Faut-il pour autant en rester là, se satisfaire de ce qui nous rapproche et envisager tout le reste comme des considérations tactiques ? En d’autres termes, suffit-il de marquer notre différence pour nous considérer comme autorisés à participer à des journées unitaro-bureaucratiques, souvent sous le facile prétexte que les personnels ne comprendraient pas que nous n’y participassions pas ? La question est difficile, parce que nous n’avons pas la force encore de déborder ces manœuvres de division bureaucratiques, à l’image peut-être de SUD rail qui peut se permettre d’appeler avec l’ensemble des organisations bureaucratiques à la journée du 29 mars et de soutenir les AG qui reconduiraient la grève puis d’appeler de lui-même à la reconduction, tandis que les "autres" se contentent d’une nouvelle journée la semaine suivante.

Et pourtant, existe-t-il tant de différence ? Notre audience est-elle le critère principal de la validité de nos mots d’ordre ? En d’autres termes, est-ce parce que nous n’avons pas eu les moyens de l’imposer que notre appel à la grève dès la rentrée de septembre 2000 était une erreur, ou parce que nous avons voulu plaquer une analyse et anticiper les mouvements des personnels ?

Un mot d’ordre est juste quand il répond aux aspirations pratiques, c’est à dire en train de prendre forme en termes d’organisation collective "spontanée" des travailleurs. Il faut appeler à la grève reconductible quand les travailleurs sont en train de chercher les moyens de centraliser et d’approfondir leur action, et cela en gros, nous savons le faire, nous l’avons fait correctement l’an passé. Quand il ne se passe rien, aucun mot d’ordre n’est opératoire : nous n’avions rien à dire le 22 mars parce que rien ne cherchait à déborder les carcans bureaucratiques et il ne s’agissait pas seulement de mots d’ordre plus ou moins limitatifs.

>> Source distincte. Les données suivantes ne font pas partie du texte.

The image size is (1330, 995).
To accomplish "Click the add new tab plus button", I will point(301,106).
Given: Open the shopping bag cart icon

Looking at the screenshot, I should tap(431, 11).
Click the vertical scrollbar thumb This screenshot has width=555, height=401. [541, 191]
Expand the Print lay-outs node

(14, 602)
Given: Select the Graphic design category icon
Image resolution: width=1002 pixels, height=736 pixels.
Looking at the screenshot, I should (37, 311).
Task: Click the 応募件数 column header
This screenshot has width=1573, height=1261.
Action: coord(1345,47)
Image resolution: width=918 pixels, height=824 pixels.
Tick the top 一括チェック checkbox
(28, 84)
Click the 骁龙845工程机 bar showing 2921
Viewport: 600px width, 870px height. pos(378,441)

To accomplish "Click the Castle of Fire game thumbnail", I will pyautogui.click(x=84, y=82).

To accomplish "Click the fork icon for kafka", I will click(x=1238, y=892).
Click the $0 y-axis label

Ou plutôt si, ce que nous avions à dire c’est ce qui s’est sans doute exprimé dans toutes les AG locales de SUD éducation, à savoir qu’"ils" nous emmerdent avec leurs grèves de 24 heures, qu’on en a assez des journées bidons, mais que trop peu de structures ont osé dire au grand jour...

Pour conclure, et tout le monde en est naturellement d’accord, l’unité est une affaire de travailleurs, pas de bureaucrates, mais de travailleurs en lutte et donc elle intègre la question des mots d’ordre : unité, bien sûr, mais sur quels mots d’ordre ? Alors, l’intervention de SUD éducation est toute tracée : de même que nous privilégions l’organisation autonome des travailleurs en lutte, nous nous déterminons par rapport à leurs revendications telles qu’elles sont exprimées en AG souveraines.

Quand il n’y a pas de lutte, la plus grande prudence s’impose face aux pseudo unités des bureaucrates. Il s’agit systématiquement pour eux de réaffirmer leur emprise sur les travailleurs et cette emprise suppose l’absence de tout mouvement réel, qui par définition cherche à déborder les appareils. L’unité est alors un piège à dénoncer et rien de plus.